P-selectin secretion and glycoprotein (GP) IIb/IIIa activation on the surface of platelets by flow cytometric analysis
Human washed platelets were incubated with different concentrations of PD at 37 ℃ for 5 min, and then incubated with FITC-conjugated CD62P (P-selectin marker) or FITC-conjugated PAC-1 (activated GP IIb/IIIa receptor marker) antibodies in the dark for 20 min. After stopping by adding 200 μL of phosphate-buffered saline (PBS), the samples were immediately analyzed with a BD FACSAria II flow cytometer (BD Biosciences, USA). A total of 10,000 events in triplicated from different groups were analyzed the platelet P-selectin secretion and glycoprotein IIb/IIIa activation, which was repeated at least three times to ensure reliability.

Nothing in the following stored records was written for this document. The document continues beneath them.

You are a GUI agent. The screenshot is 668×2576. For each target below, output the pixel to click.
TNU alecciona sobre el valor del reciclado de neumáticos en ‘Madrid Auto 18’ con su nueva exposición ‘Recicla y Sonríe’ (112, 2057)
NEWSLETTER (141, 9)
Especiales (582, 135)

Determination of the intracellular calcium concentration [Ca2+]i
As previously reported [34], human washed platelets were incubated with Fluo-3 AM (5 μM) at 37 ℃ for 60 min in the dark condition, and washed two times and suspended in Tyrode's buffer. Platelets at the final concentration of approximately 3×108/mL were added to the 96-well microplates (Nunc F96, ThermoFisher Scientific, Waltham, USA) and incubated with PD. After adding PD, Fluo-3 fluorescence was determined at 17 seconds intervals for 20 min on Cell Imaging Multi-Mode Reader (Cytation 5, BioTek, Vermont, USA) with an excitation wavelength of 488 nm and an emission wavelength of 525 nm to draw calcium kinetic curve. The [Ca2+]i is calculated by the previous method [35] as follows: [Ca2+]i in cytosol = 525 nM×(F-Fmin)/(Fmax-F), where 525 nM is the dissociation constant of the Fluo-3, F represents the fluorescence value of the sample. Fmin and Fmax are minimum and maximum fluorescence values, are measured after the treatment with 10 mM EGTA and 0.1 % Triton X-100, respectively.
Measurement of cAMP
Human washed platelets were incubated with methanol or PD at 37 ℃ for 10 min, and then added the 10 mM EDTA to terminate the reaction. After freezing at -80℃ and thawing at 37 ℃ for 5 times, the solution was centrifuged at 3,000 rpm for 10 min at 4 ℃, and the supernatant for detecting the concentrations of cAMP using the ELISA kit according to the manufacturer's protocol. To evaluate whether the cAMP production was involved in VP inhibited the platelet aggregation. Human washed platelets were pretreated with VP (10 μM) for 5 min, then treated with PD to detect the cAMP concentration.
Western blot
To assess the effect of PD on the downstream signaling pathway of PAR1, western blot experiments were performed. The washed human platelets were pretreated with methanol or PD at 37 ℃ for 15 min, lysis buffer (PRO-PREP; iNtRON Biotechnology, Seoul, Korea) with 100 μL RIPA buffer and protease/phosphatase inhibitor cocktail (Beyotime Biotechnology, Shanghai, China) was added to the mixture. Thirty micrograms of the cellular proteins were resolved by electrophoresis in 10 % SDS-polyacrylamide gel, and subsequently transferred to polyvinylidene difluoride (PVDF) membrane. Following 1 h incubation in a fresh TBS buffer containing 0.1 % Tween-20 and 5 % BSA, the blots were probed with specific antibodies including p-Akt, Akt, p-PI3K, PI3K, p-GSK3β, GSK3β and β-actin overnight at 4℃. After incubation with appropriate secondary antibodies for 1 h at room temperature, protein bands were visualized and analyzed using a chemiluminescent imaging system (FluorChem, ProteinSimple, San Jose, CA, United States)
Statistical analysis
Data from all experiments are presented as the mean ± standard deviations (SD). Ordinary one-way ANOVA of variance was used to analyze the differences among the groups by GraphPad Prism 8.0 software. p<0.05 was considered as statistical significance.